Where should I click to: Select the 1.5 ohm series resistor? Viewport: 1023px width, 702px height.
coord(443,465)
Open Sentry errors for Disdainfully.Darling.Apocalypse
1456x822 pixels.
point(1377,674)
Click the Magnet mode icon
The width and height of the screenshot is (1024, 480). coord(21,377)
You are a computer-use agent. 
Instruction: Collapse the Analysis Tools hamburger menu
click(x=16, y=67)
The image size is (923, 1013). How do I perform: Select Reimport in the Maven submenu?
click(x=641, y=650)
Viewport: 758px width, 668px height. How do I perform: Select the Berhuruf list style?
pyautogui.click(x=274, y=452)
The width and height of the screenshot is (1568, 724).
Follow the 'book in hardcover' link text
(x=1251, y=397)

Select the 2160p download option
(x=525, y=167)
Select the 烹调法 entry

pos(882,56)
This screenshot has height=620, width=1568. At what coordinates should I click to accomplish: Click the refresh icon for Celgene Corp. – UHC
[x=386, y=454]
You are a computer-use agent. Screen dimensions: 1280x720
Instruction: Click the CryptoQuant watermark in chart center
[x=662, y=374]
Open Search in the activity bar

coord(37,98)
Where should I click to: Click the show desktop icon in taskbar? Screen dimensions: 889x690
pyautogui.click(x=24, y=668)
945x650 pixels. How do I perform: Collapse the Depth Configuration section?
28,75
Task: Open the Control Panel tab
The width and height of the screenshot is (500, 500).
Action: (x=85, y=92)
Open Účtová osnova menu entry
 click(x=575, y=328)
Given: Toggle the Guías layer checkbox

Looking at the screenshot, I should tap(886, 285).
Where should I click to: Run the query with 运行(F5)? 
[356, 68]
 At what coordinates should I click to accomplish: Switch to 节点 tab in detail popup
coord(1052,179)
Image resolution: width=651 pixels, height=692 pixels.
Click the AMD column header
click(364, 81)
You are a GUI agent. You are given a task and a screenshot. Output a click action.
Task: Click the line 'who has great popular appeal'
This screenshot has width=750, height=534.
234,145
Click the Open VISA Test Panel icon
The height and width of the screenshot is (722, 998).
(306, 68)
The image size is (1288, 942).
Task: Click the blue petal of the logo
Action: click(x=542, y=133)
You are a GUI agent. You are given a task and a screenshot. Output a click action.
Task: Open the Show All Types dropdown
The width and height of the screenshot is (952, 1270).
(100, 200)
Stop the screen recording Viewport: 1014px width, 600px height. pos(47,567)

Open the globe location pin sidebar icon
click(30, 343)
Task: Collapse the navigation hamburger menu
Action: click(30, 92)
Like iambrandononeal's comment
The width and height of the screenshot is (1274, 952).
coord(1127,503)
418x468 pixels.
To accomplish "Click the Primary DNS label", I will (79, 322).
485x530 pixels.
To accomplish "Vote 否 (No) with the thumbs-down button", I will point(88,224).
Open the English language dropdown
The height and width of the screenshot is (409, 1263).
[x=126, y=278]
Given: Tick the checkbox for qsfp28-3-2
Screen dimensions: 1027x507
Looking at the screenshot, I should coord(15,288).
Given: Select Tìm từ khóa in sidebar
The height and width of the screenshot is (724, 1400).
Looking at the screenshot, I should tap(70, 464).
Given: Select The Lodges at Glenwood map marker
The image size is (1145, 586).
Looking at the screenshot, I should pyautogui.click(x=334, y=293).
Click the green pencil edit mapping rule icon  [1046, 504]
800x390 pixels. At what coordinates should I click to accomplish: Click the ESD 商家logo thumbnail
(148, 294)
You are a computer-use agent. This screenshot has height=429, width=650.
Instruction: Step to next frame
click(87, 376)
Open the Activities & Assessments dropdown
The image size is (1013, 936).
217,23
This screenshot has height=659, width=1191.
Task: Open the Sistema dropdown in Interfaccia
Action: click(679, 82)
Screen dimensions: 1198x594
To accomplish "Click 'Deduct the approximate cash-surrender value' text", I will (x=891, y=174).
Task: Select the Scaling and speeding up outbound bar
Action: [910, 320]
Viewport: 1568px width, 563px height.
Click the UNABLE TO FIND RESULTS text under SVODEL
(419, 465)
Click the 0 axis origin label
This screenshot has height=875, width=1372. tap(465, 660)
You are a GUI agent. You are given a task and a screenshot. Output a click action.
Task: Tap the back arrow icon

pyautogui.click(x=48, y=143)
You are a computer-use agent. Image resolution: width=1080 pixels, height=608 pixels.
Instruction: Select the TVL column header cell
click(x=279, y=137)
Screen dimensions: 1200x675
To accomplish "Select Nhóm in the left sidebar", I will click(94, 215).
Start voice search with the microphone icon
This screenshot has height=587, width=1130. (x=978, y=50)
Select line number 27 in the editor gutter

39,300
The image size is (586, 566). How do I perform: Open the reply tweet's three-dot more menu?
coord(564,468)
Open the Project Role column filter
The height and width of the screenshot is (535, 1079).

Problem requirements
Count the lines of the material that include the word "computer", then state only the total.

Reply to the exercise
4